R _decode = R _reduced * 2p; (3)
_Where R _decode is the decoded component color value for R and R _reduced is the _reduced component color value obtained from Equation 1. On the other hand, when Equation 2 is used for the encoding algorithm, the decoding algorithm uses the following simple expression:

R _decode = R _reduced / k; (4)
Where k is also a constant of about 0.01 to 1 in this case. Since the k value is stored in the image header during the encoding process (if the reduction value is constant), the same k value is also used during the decoding process.

  The decoded component color value is substantially similar to the original component color value extracted in step 606. Once the decoded component color values are obtained using either Equation 3 or 4 (depending on the encoding algorithm used), step 626 uses the new set of decoded component color values to Reconstruct the pseudo-original digital color image.

  The advantages of this embodiment are evident when the process 600 is compared to conventional compression techniques. In one example, a 489 kilobyte bitmap image file was compressed to JPEG format with a quality factor of 75. The resulting JPEG file size was 26.6 kilobytes. In comparison, using the process 200 and maintaining the same quality factor, the encoding process of the present invention was able to compress the original bitmap image to 19.7 kilobytes. This is an additional 25% compression compared to conventional JPEG files. Moreover, the process 600 was able to compress the JPEG file by about 50% without losing image quality during reconstruction.
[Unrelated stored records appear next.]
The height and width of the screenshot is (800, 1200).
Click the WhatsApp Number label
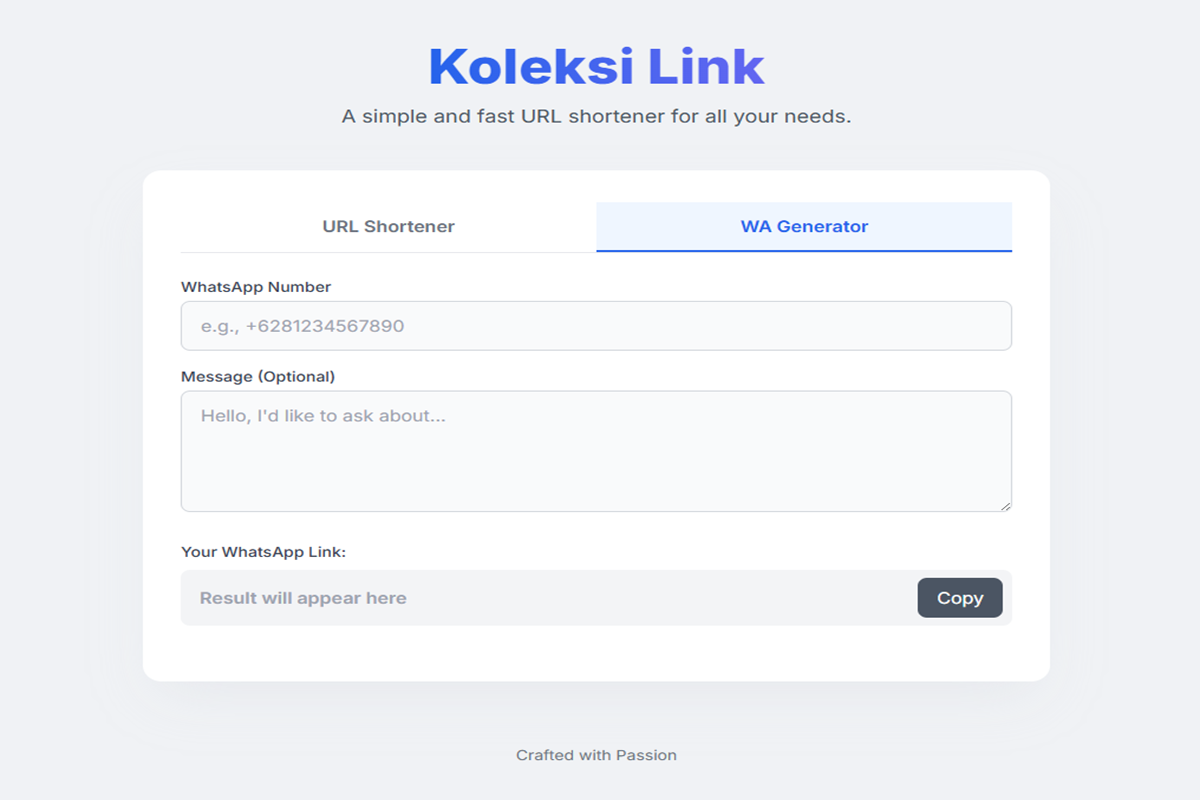256,287
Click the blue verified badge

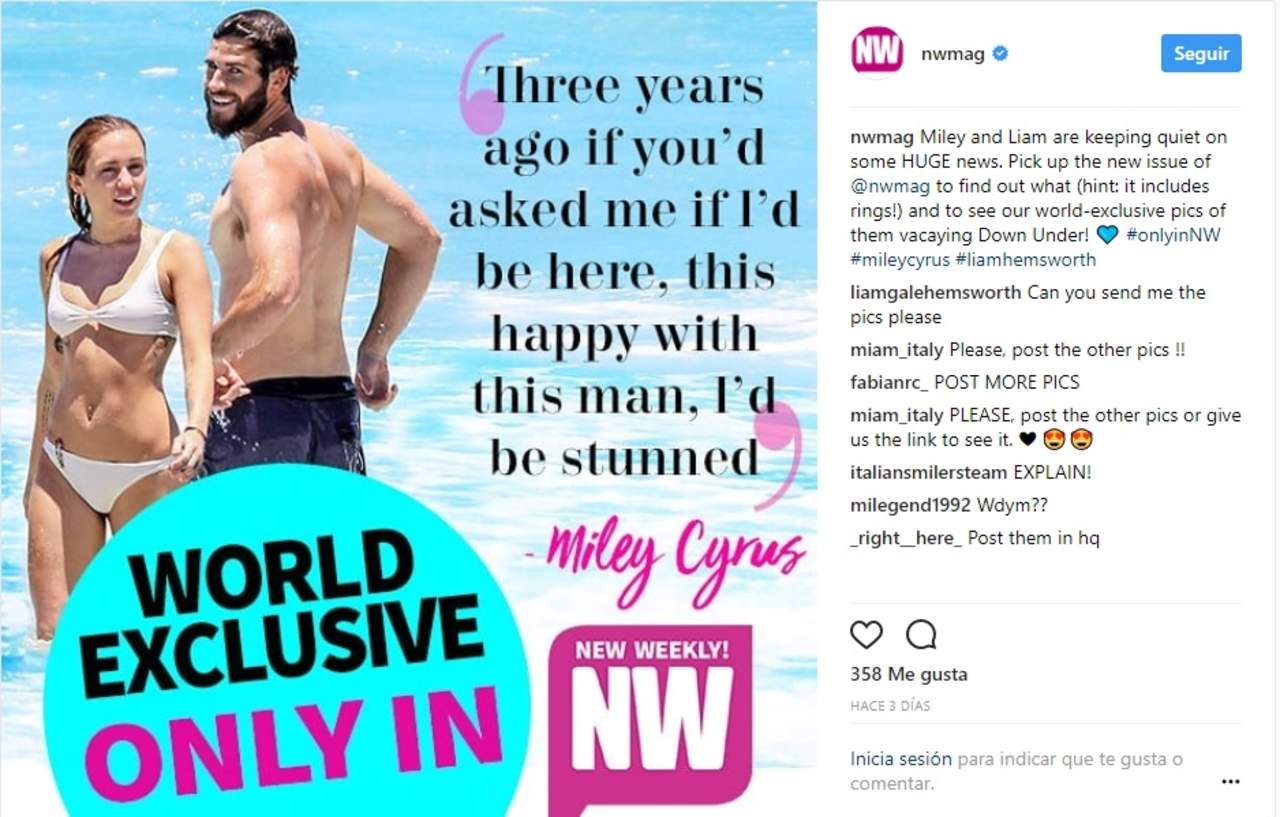click(x=999, y=54)
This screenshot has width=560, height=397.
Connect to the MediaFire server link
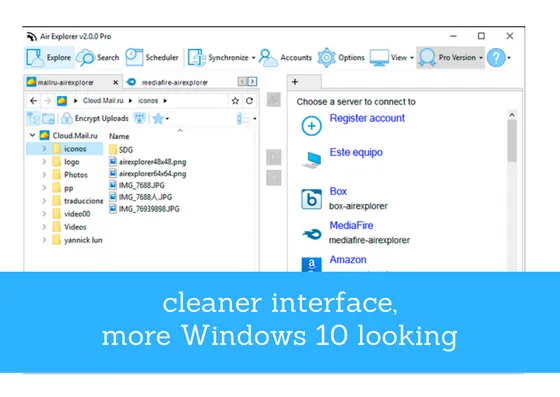[x=351, y=225]
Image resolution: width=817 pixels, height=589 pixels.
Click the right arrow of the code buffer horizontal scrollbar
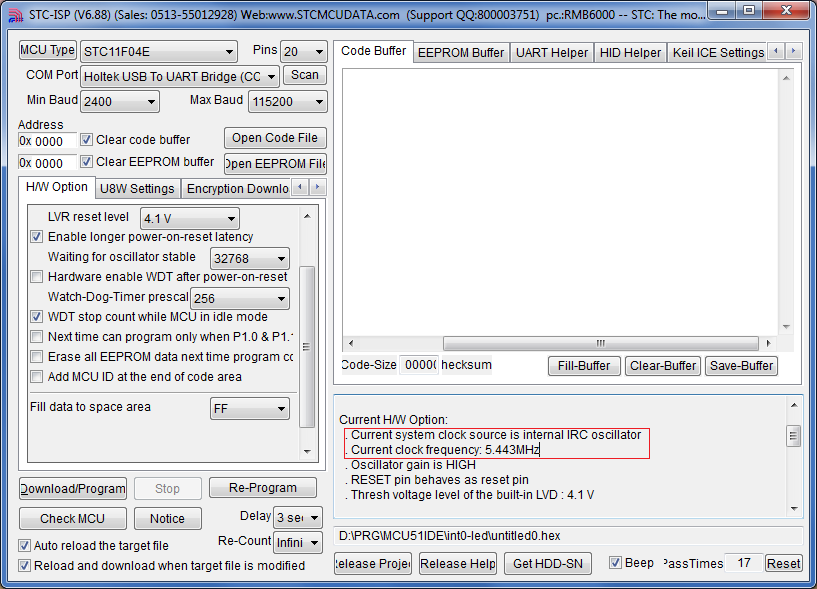pyautogui.click(x=768, y=343)
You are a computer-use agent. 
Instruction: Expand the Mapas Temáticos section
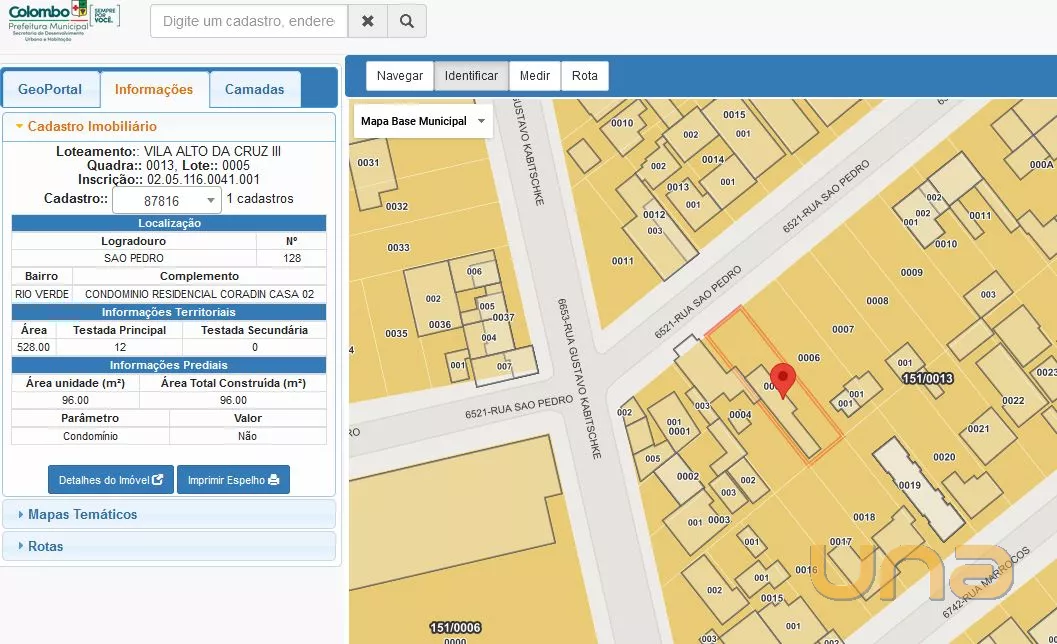point(82,514)
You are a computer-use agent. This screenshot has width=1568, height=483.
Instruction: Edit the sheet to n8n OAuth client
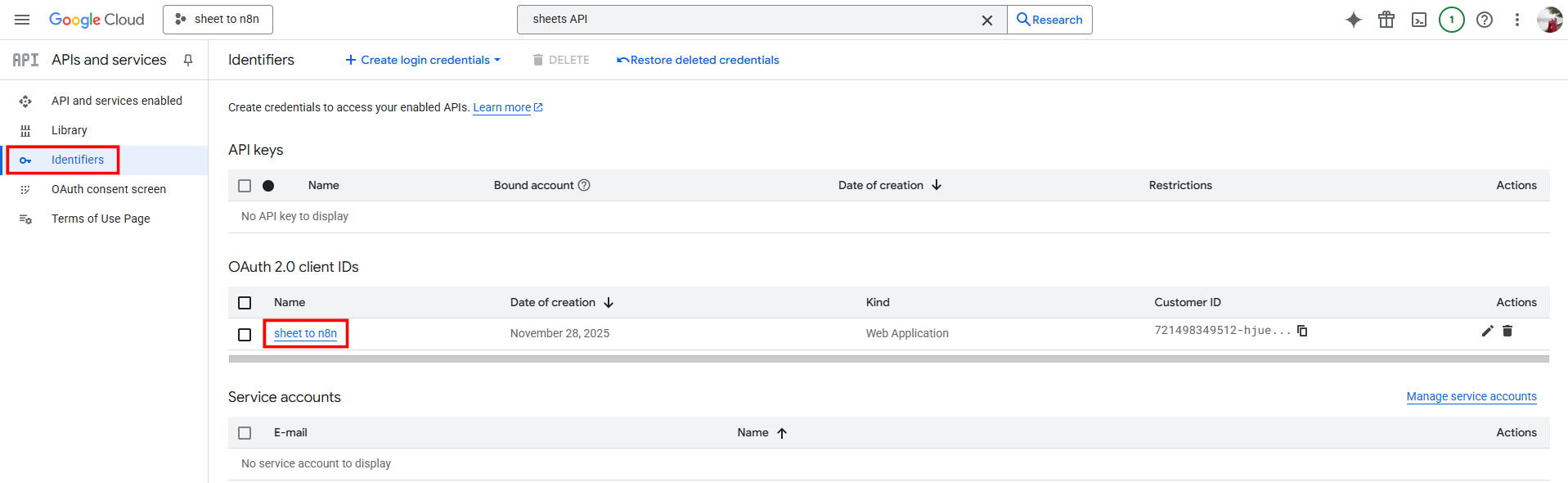pos(1487,331)
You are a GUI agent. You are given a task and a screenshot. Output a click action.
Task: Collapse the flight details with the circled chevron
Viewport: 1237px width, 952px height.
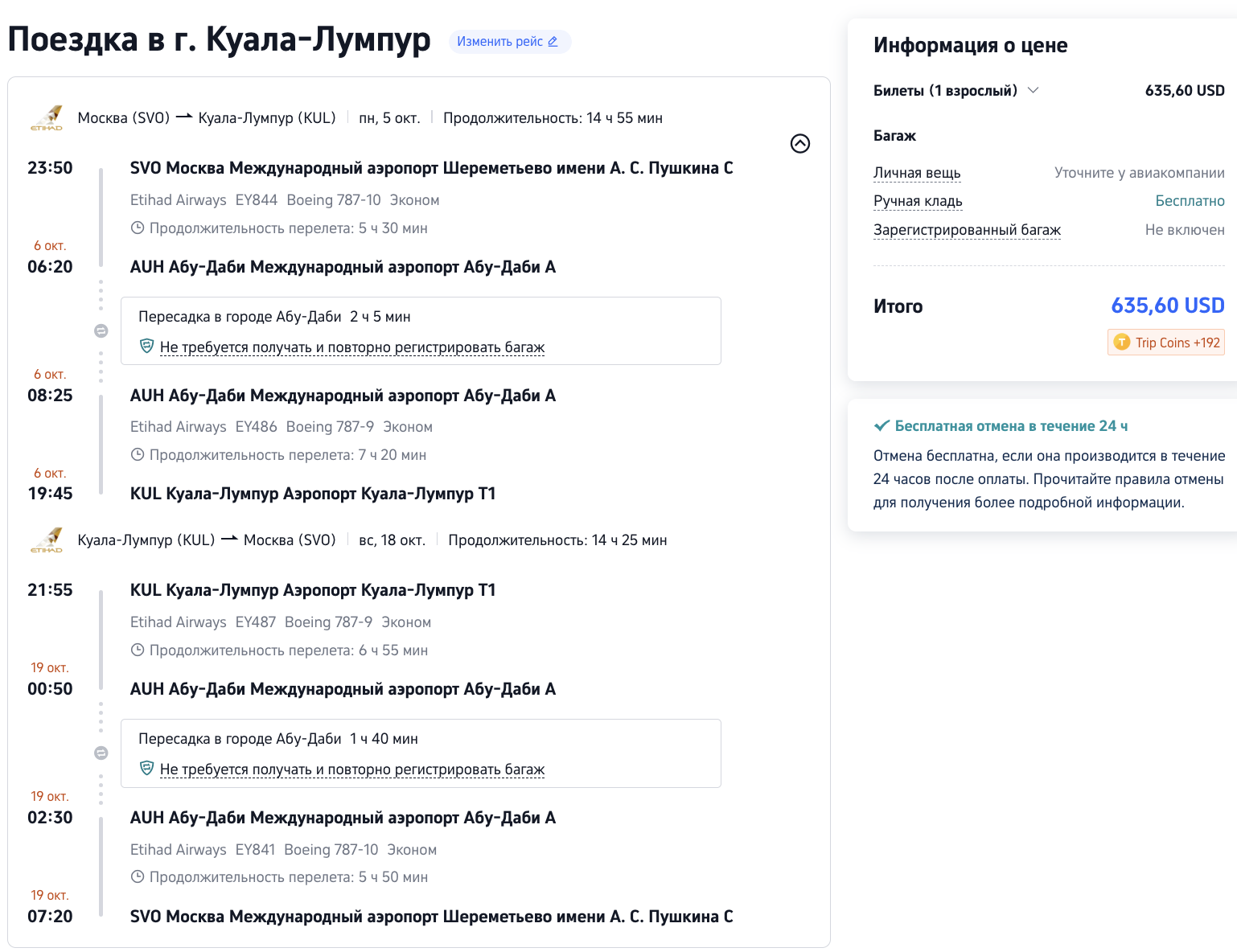[x=799, y=144]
  This embodiment also achieves significant improvements when compared to commercially available software packages such as WinZip. For example, for a bitmap image with a file size of 2.89 megabytes, the zip format reduces the file size only to 2.25 megabytes, in contrast, the encoding algorithm of the present invention compresses this file to 1.19 megabytes. I was able to. This is an almost 50% improvement in the compression of bitmap files compared to WinZip performance. Furthermore, when a 1.19 megabyte file is reconstructed using the process 600 of the present invention, it appears that there is no appreciable loss of image quality.

  This application has been described with reference to exemplary embodiments. Other embodiments are within the scope of the following claims.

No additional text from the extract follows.